Belfast Telegraph

Tuesday 30 September 2014

Bite at success can leave bitter sweet taste

Sir Alan Sugar on Sunday finally hired a new apprentice, bringing to a close what is supposed to be a contest between some of the UK’s sharpest young business minds.

They might be wearing suits, but really the show is just a reinvention of the reality show concept that gets a shower of cocky wannabes desperate for their 15 minutes of fame to make fools of themselves for a cash prize — in this case a “six figure salary” job with the soon-to-be Lord Sugar.

The motley crew of entrepreneurs were sent on weekly business-linked tasks cleverly designed to show up their unpleasant traits, lack of common sense and inability to back up their ridiculous claims about themselves.

They talked about being hungry for success, giving 110%, being born leaders, not being afraid of rolling their sleeves up — a treasure trove of management speak clichés. Until the final few weeks Sir Alan himself looked a bit jaded with it all.
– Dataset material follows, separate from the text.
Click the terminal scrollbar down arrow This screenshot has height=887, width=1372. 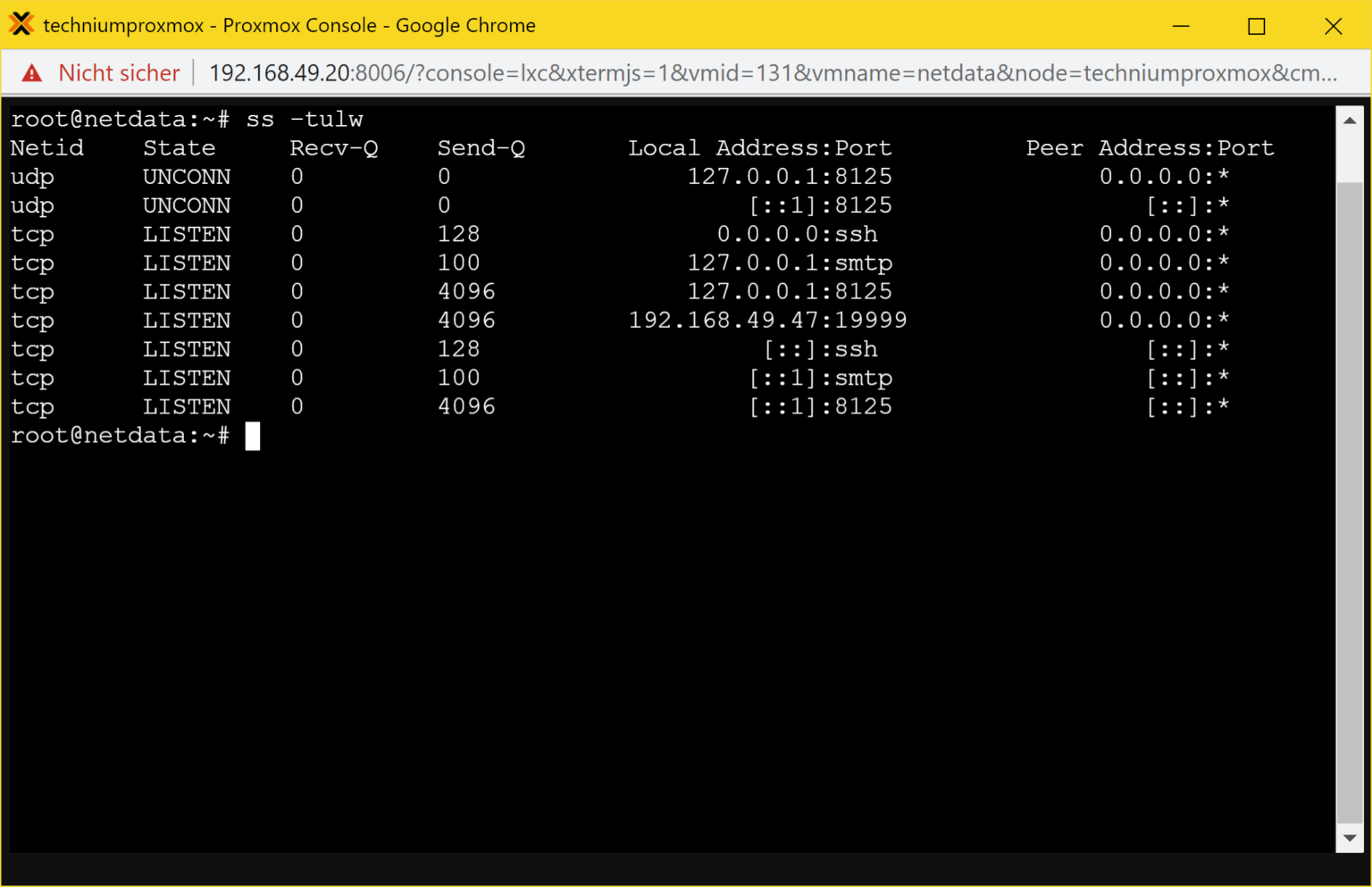[x=1349, y=838]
After five series maybe he thought it would be less tedious to just get a head-hunter in to recruit new blood for his “organisation”.

His Holywood-born sidekick Margaret Mountford — she of the raised eyebrow — has obviously had enough of the bravado, and won’t be back for next year’s show, more’s the pity.

In his wisdom the new Enterprise Tsar eventually hired restaurant owner Yasmina Siadatan over licensing manager Kate Walsh. They were two of the more credible candidates. Most others suffered from delusions of grandeur or were under the misconception that aggression was the key to success.

Ulster’s representative, trainee stockbroker Ben Clarke, was guilty of using bullyboy tactics to try to steamroller his way to the final. His threat to a boardroom rival that he would “bite his bloody teeth out” to win might make for great TV, but in the real world, probably won't get him hired.

Ego, arrogance and ruthlessness all have their place in business. But in Northern Ireland’s relatively small business community trampling on and rubbishing your contemporaries to get to the top is likely to live long in the memory.